THE TASK: Down to the last line, transcribe the records verbatim and exclude the images.

[Dataset entries]
==*==

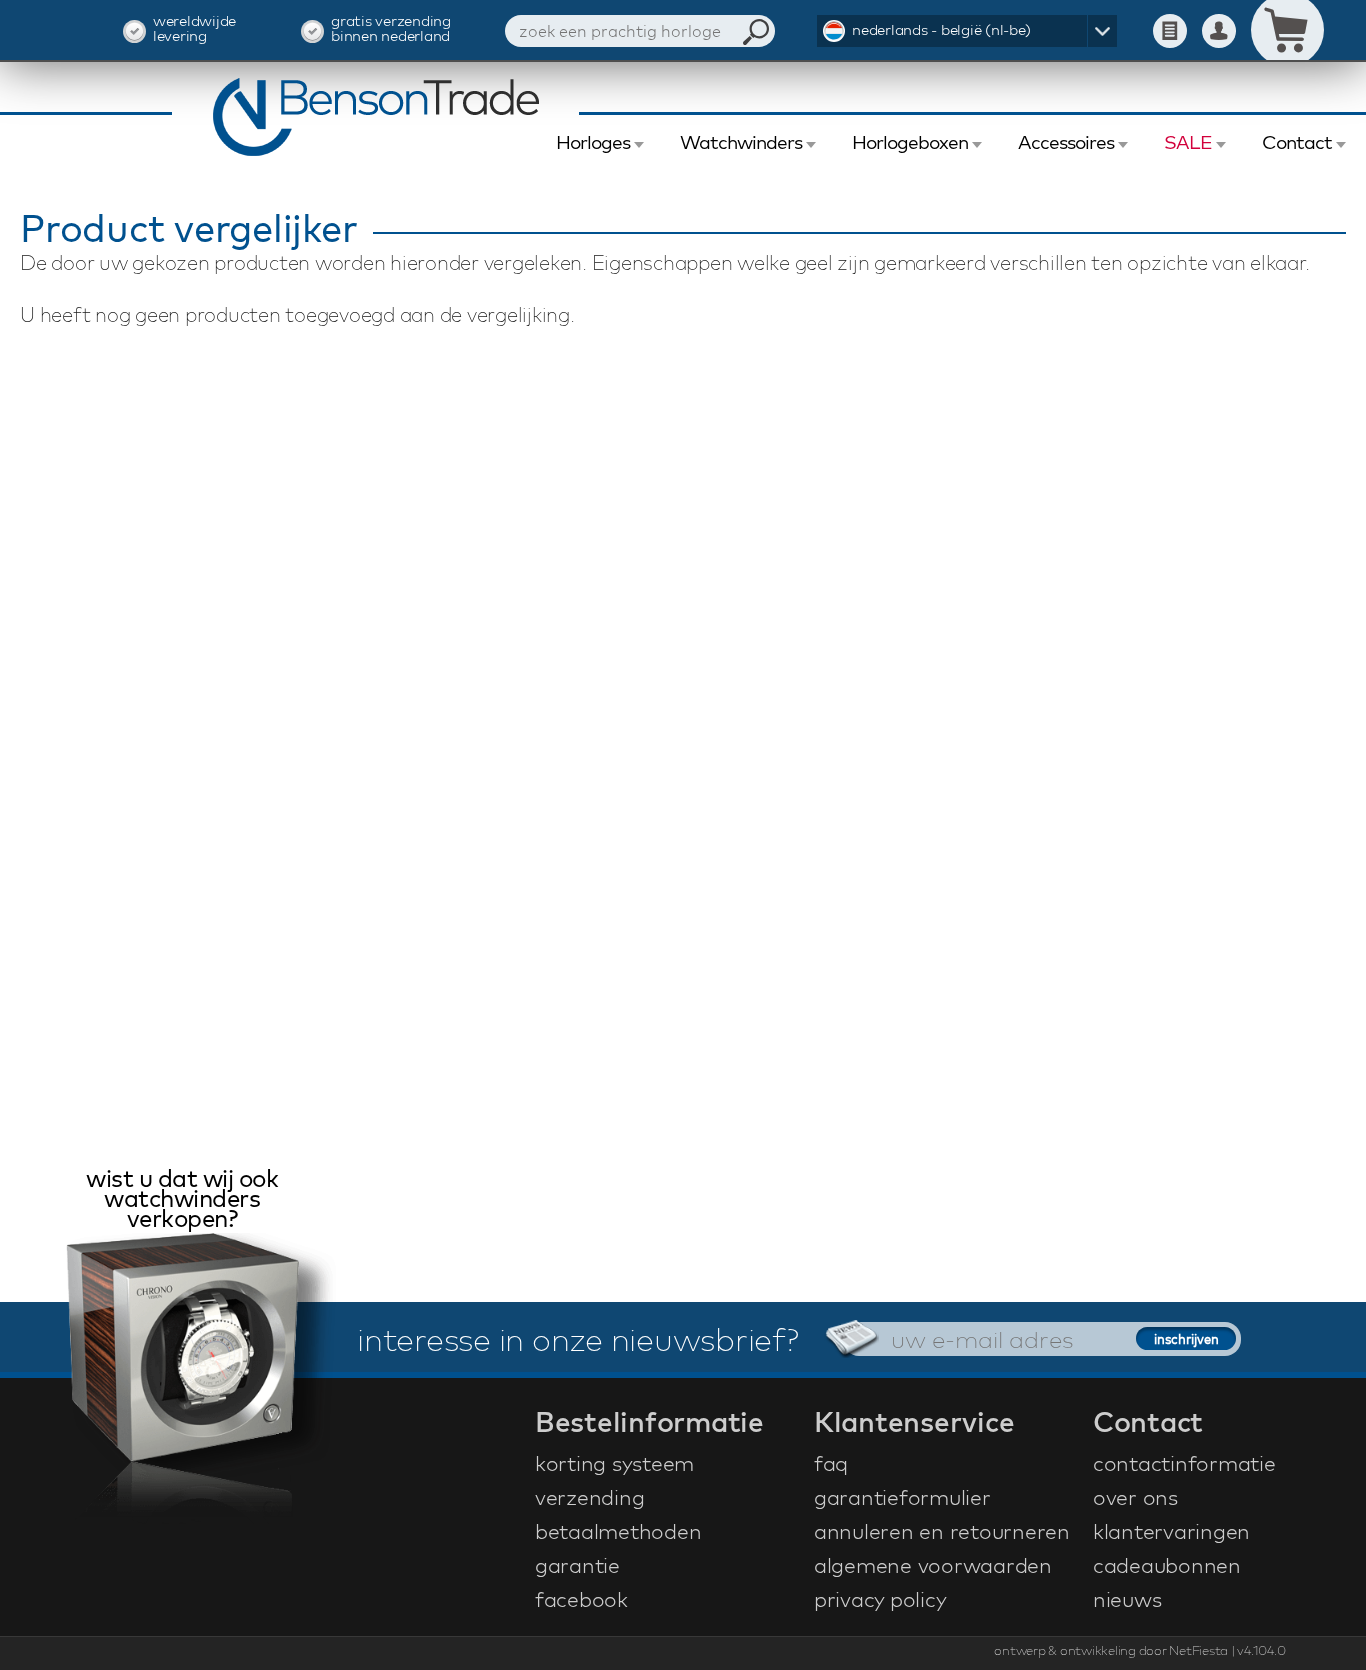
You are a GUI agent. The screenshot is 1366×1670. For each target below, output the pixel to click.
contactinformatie (1184, 1463)
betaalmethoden (618, 1531)
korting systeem (614, 1463)
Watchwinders (741, 142)
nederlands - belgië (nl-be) (941, 29)
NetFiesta (1198, 1650)
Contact (1297, 142)
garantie (577, 1565)
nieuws (1127, 1599)
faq (831, 1463)
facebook (581, 1599)
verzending (590, 1497)
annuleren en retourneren (942, 1531)
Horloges (593, 142)
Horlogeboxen (910, 142)
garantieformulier (902, 1497)
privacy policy (880, 1599)
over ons (1135, 1497)
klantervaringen (1171, 1531)
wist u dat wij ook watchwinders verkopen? (182, 1200)
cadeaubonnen (1167, 1565)
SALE (1188, 142)
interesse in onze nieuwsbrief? (578, 1339)
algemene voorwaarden (933, 1565)
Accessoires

==*==

SOLUTION TO THE PROBLEM:
You are a GUI agent. The screenshot is 1366×1670. For each target below, output the pixel to click.
contactinformatie (1184, 1463)
betaalmethoden (618, 1531)
korting systeem (614, 1463)
Watchwinders (741, 142)
nederlands - belgië (nl-be) (941, 29)
NetFiesta (1198, 1650)
Contact (1297, 142)
garantie (577, 1565)
nieuws (1127, 1599)
faq (831, 1463)
facebook (581, 1599)
verzending (590, 1497)
annuleren en retourneren (942, 1531)
Horloges (593, 142)
Horlogeboxen (910, 142)
garantieformulier (902, 1497)
privacy policy (880, 1599)
over ons (1135, 1497)
klantervaringen (1171, 1531)
wist u dat wij ook watchwinders verkopen? (182, 1200)
cadeaubonnen (1167, 1565)
SALE (1188, 142)
interesse in onze nieuwsbrief? (578, 1339)
algemene voorwaarden (933, 1565)
Accessoires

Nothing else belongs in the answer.